AIM OF THE TASK:
Can you echo back the items below verbatim, from the line containing "You are a computer-use agent. Screen" through the line containing "Action: (863, 192)", with both of those lines included?

## BEGIN

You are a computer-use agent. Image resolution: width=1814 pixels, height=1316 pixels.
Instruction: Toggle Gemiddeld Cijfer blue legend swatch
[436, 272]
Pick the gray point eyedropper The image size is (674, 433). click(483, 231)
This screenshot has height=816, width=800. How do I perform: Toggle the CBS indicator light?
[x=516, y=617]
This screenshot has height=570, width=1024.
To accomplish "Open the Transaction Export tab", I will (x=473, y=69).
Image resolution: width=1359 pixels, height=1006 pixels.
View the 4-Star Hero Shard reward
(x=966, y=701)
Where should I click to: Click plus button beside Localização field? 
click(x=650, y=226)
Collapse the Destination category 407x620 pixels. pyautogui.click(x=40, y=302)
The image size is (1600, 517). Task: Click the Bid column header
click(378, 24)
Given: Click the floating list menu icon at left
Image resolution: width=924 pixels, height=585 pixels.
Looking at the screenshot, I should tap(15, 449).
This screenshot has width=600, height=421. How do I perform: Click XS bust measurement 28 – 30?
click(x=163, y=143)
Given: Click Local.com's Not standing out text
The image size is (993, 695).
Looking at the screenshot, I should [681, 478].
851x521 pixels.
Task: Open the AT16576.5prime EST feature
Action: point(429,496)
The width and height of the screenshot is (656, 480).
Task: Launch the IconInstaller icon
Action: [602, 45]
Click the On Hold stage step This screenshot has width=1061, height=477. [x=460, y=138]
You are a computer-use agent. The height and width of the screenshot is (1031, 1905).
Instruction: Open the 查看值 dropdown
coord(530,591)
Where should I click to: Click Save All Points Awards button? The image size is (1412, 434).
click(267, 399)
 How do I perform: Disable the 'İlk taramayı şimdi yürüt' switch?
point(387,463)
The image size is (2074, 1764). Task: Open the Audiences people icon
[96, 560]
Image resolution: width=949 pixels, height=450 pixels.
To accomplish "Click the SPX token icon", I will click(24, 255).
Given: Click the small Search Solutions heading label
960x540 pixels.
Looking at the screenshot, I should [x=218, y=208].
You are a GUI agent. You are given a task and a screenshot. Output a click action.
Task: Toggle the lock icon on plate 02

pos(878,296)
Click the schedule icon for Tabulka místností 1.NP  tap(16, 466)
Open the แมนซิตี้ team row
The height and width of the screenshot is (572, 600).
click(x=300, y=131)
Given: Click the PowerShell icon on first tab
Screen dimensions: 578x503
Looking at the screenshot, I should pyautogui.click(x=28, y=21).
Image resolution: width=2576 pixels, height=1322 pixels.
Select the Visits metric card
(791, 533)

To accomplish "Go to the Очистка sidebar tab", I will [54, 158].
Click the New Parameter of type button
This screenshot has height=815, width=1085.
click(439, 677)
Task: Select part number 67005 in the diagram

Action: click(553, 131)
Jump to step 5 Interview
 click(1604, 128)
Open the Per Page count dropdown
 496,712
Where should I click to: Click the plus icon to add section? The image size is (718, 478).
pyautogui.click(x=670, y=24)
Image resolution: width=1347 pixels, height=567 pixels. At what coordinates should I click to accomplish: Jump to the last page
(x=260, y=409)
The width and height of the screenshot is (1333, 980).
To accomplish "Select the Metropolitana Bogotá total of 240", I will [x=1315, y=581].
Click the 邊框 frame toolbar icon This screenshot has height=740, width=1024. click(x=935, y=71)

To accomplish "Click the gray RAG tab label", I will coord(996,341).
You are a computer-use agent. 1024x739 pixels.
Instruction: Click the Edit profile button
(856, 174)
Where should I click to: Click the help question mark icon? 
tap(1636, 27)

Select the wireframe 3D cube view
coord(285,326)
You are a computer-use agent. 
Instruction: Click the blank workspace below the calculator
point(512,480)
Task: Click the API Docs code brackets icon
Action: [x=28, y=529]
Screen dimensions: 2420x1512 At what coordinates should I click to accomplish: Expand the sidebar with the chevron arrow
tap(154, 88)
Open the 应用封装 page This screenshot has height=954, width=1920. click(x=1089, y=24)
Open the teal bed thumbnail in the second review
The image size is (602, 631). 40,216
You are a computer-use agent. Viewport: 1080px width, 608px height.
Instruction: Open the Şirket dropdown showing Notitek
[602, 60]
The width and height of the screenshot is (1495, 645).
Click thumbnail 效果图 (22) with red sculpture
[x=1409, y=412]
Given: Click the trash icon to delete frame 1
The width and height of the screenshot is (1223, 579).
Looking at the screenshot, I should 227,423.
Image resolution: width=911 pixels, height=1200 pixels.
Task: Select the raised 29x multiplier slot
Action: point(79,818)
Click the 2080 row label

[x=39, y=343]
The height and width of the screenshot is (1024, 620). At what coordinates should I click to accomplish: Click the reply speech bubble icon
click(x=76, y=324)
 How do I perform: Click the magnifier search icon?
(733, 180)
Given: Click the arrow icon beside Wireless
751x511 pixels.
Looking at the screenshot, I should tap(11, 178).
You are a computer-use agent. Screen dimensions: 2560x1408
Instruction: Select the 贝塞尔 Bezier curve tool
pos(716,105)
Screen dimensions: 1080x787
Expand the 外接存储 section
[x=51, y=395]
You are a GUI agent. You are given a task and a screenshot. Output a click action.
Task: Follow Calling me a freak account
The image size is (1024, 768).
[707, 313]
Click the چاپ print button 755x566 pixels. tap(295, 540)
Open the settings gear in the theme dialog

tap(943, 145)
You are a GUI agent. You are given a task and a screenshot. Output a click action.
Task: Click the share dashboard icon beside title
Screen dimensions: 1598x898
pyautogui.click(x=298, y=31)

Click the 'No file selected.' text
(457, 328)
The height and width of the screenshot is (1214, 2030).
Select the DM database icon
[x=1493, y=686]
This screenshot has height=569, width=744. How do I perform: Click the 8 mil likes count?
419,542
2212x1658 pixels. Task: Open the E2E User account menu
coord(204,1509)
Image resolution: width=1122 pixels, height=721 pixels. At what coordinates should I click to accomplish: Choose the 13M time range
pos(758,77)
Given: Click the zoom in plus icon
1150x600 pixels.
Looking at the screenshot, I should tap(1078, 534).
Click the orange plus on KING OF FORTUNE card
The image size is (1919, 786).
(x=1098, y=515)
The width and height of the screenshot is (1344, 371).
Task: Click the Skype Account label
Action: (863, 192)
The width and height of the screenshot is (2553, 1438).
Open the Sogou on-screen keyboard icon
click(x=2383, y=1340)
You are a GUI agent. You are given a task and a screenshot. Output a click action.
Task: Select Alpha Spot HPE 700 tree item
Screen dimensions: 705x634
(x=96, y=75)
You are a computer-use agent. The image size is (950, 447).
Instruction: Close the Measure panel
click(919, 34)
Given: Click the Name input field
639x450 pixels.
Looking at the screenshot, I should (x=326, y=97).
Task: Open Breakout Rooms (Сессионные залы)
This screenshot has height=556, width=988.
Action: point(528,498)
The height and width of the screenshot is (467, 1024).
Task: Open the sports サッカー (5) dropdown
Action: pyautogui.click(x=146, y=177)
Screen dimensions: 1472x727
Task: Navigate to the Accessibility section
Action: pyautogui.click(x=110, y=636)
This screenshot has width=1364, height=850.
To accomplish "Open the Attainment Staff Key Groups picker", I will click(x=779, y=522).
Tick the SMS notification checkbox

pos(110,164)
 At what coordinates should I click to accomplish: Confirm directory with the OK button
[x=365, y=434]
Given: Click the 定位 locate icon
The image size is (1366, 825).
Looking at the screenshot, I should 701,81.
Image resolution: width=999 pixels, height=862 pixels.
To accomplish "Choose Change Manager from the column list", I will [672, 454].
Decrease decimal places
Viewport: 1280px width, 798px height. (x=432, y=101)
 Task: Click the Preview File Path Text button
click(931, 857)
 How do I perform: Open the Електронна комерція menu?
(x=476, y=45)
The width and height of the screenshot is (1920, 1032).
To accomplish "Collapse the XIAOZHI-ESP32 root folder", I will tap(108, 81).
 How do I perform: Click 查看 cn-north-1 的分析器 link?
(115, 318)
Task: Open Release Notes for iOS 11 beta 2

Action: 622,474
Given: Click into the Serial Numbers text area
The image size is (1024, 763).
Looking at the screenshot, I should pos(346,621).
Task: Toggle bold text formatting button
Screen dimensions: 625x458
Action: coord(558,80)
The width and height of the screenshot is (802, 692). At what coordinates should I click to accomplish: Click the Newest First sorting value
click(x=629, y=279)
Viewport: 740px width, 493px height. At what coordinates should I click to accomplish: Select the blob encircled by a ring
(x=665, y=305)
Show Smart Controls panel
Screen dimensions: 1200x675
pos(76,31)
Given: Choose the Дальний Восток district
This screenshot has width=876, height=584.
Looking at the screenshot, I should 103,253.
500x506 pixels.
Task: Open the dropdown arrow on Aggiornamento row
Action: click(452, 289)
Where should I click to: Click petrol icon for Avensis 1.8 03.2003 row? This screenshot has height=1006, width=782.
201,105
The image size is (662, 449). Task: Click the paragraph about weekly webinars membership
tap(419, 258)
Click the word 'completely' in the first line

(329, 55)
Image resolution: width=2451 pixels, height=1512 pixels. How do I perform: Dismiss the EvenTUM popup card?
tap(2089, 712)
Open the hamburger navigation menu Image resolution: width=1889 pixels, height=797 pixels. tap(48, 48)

## END

WRITTEN ANSWER:
You are a computer-use agent. Screen dimensions: 2560x1408
Instruction: Select the 贝塞尔 Bezier curve tool
pos(716,105)
Screen dimensions: 1080x787
Expand the 外接存储 section
[x=51, y=395]
You are a GUI agent. You are given a task and a screenshot. Output a click action.
Task: Follow Calling me a freak account
The image size is (1024, 768).
[707, 313]
Click the چاپ print button 755x566 pixels. tap(295, 540)
Open the settings gear in the theme dialog

tap(943, 145)
You are a GUI agent. You are given a task and a screenshot. Output a click action.
Task: Click the share dashboard icon beside title
Screen dimensions: 1598x898
pyautogui.click(x=298, y=31)

Click the 'No file selected.' text
(457, 328)
The height and width of the screenshot is (1214, 2030).
Select the DM database icon
[x=1493, y=686]
This screenshot has height=569, width=744. How do I perform: Click the 8 mil likes count?
419,542
2212x1658 pixels. Task: Open the E2E User account menu
coord(204,1509)
Image resolution: width=1122 pixels, height=721 pixels. At what coordinates should I click to accomplish: Choose the 13M time range
pos(758,77)
Given: Click the zoom in plus icon
1150x600 pixels.
Looking at the screenshot, I should tap(1078, 534).
Click the orange plus on KING OF FORTUNE card
The image size is (1919, 786).
(x=1098, y=515)
The width and height of the screenshot is (1344, 371).
Task: Click the Skype Account label
Action: (863, 192)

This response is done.